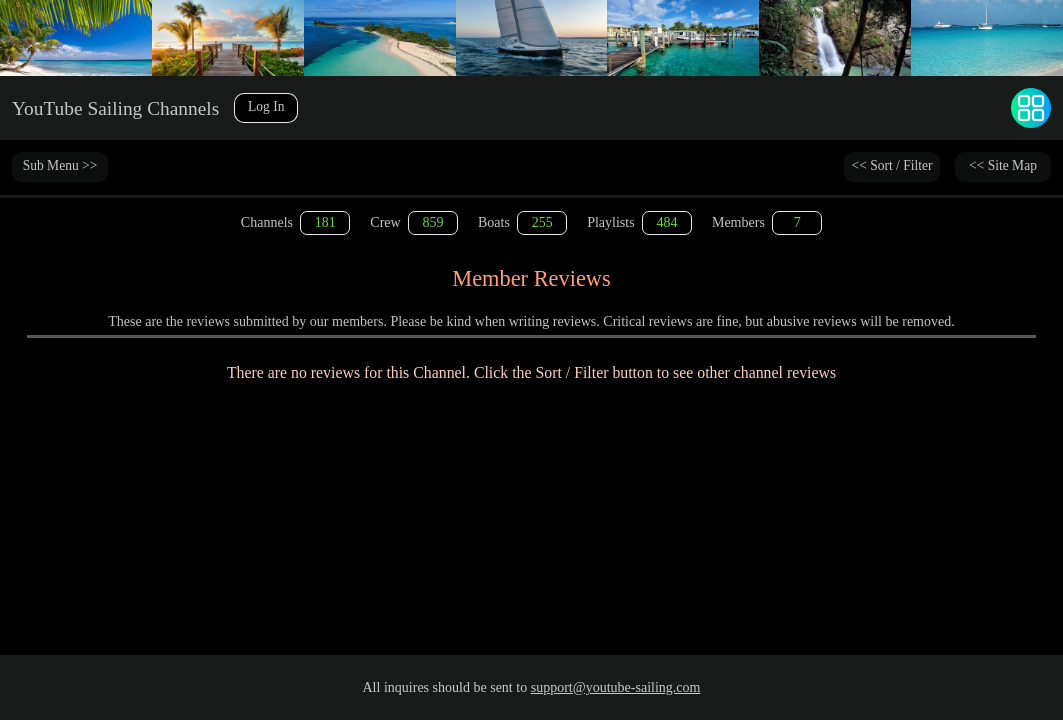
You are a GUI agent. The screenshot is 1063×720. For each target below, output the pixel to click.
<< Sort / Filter (892, 166)
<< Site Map (1003, 166)
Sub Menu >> (59, 166)
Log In (298, 107)
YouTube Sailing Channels (131, 107)
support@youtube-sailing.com (616, 687)
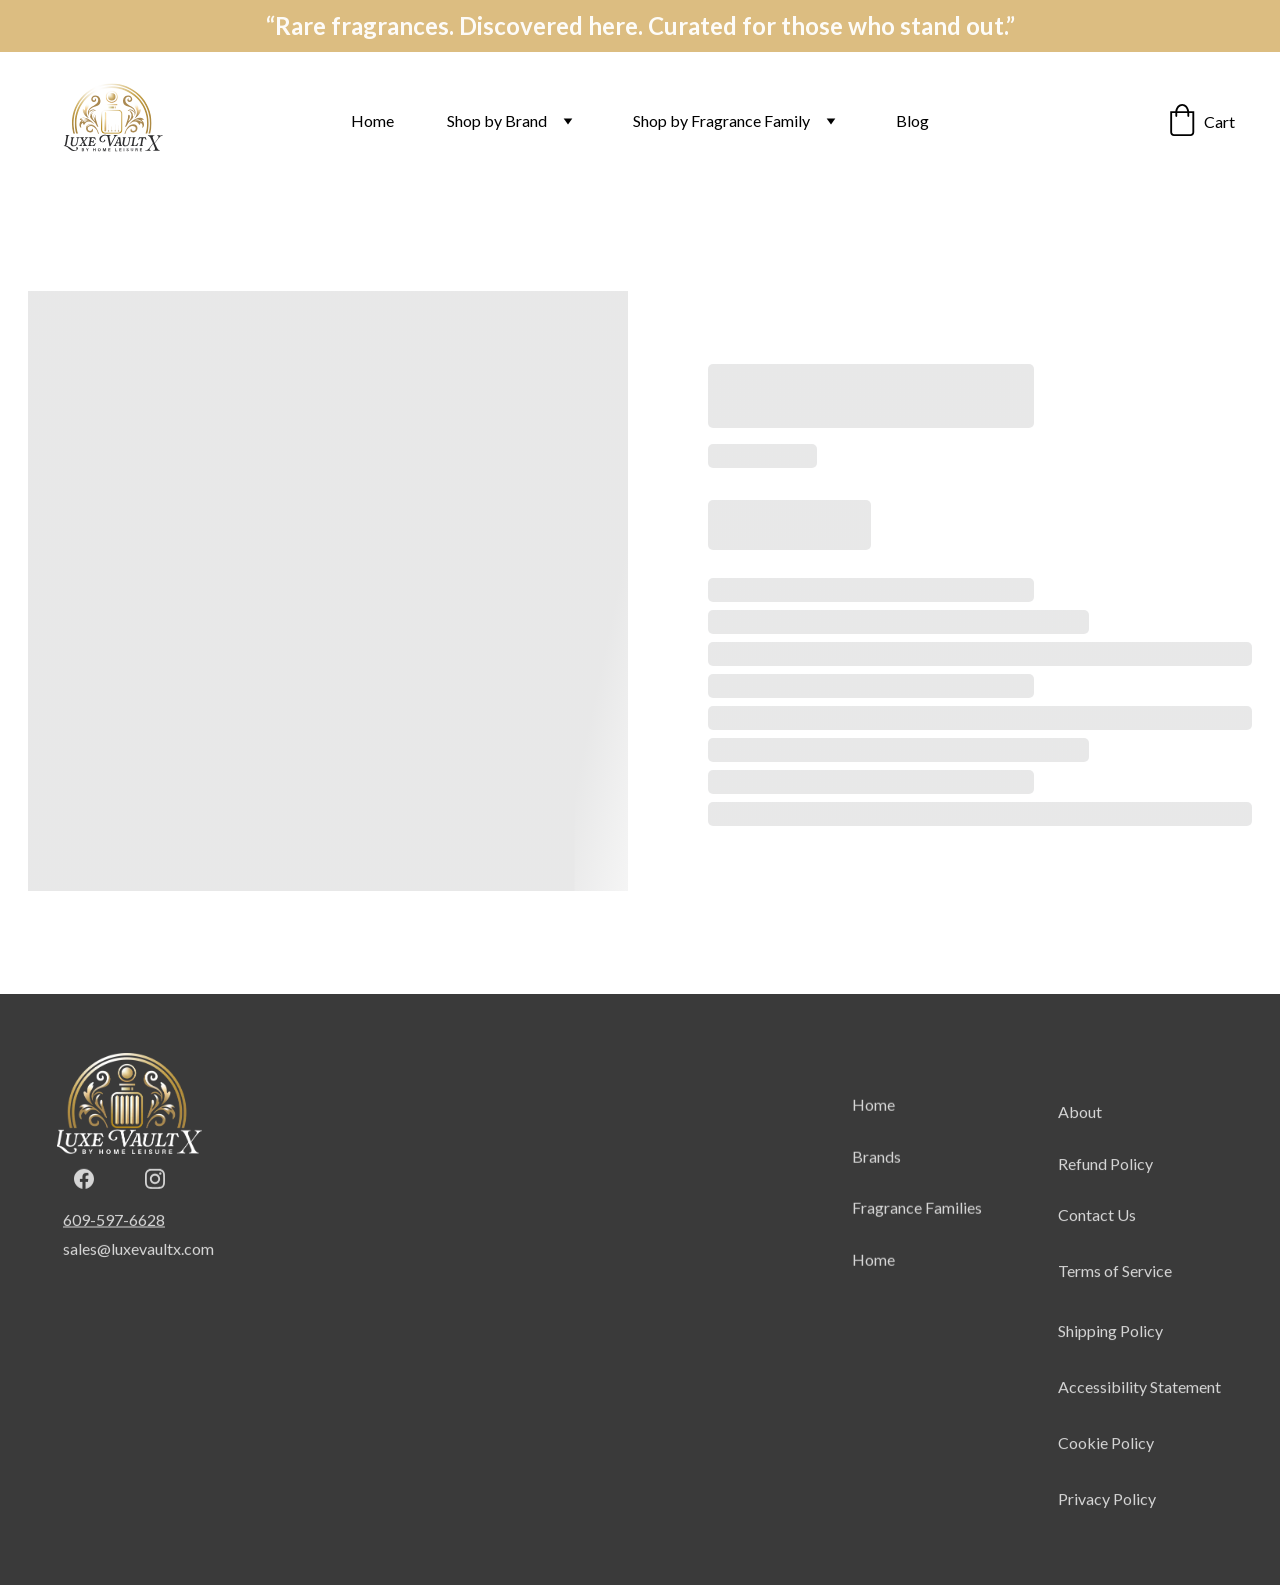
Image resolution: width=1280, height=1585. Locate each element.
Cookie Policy (1106, 1474)
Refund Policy (1105, 1194)
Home (372, 120)
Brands (876, 1171)
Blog (912, 120)
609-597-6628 (114, 1222)
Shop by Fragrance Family (721, 120)
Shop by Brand (497, 120)
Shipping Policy (1110, 1361)
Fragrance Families (917, 1223)
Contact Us (1097, 1246)
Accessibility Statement (1139, 1418)
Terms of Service (1115, 1302)
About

◇ ◇ ◇

Copy out the data again, starting at the line that contains "YouTube Sailing Channels (131, 107)" and ending with the final line of the data, both included. Leave out the pictures.

YouTube Sailing Channels (131, 107)
support@youtube-sailing.com (616, 687)
Image resolution: width=1280, height=1585. Locate each element.
Cookie Policy (1106, 1474)
Refund Policy (1105, 1194)
Home (372, 120)
Brands (876, 1171)
Blog (912, 120)
609-597-6628 (114, 1222)
Shop by Fragrance Family (721, 120)
Shop by Brand (497, 120)
Shipping Policy (1110, 1361)
Fragrance Families (917, 1223)
Contact Us (1097, 1246)
Accessibility Statement (1139, 1418)
Terms of Service (1115, 1302)
About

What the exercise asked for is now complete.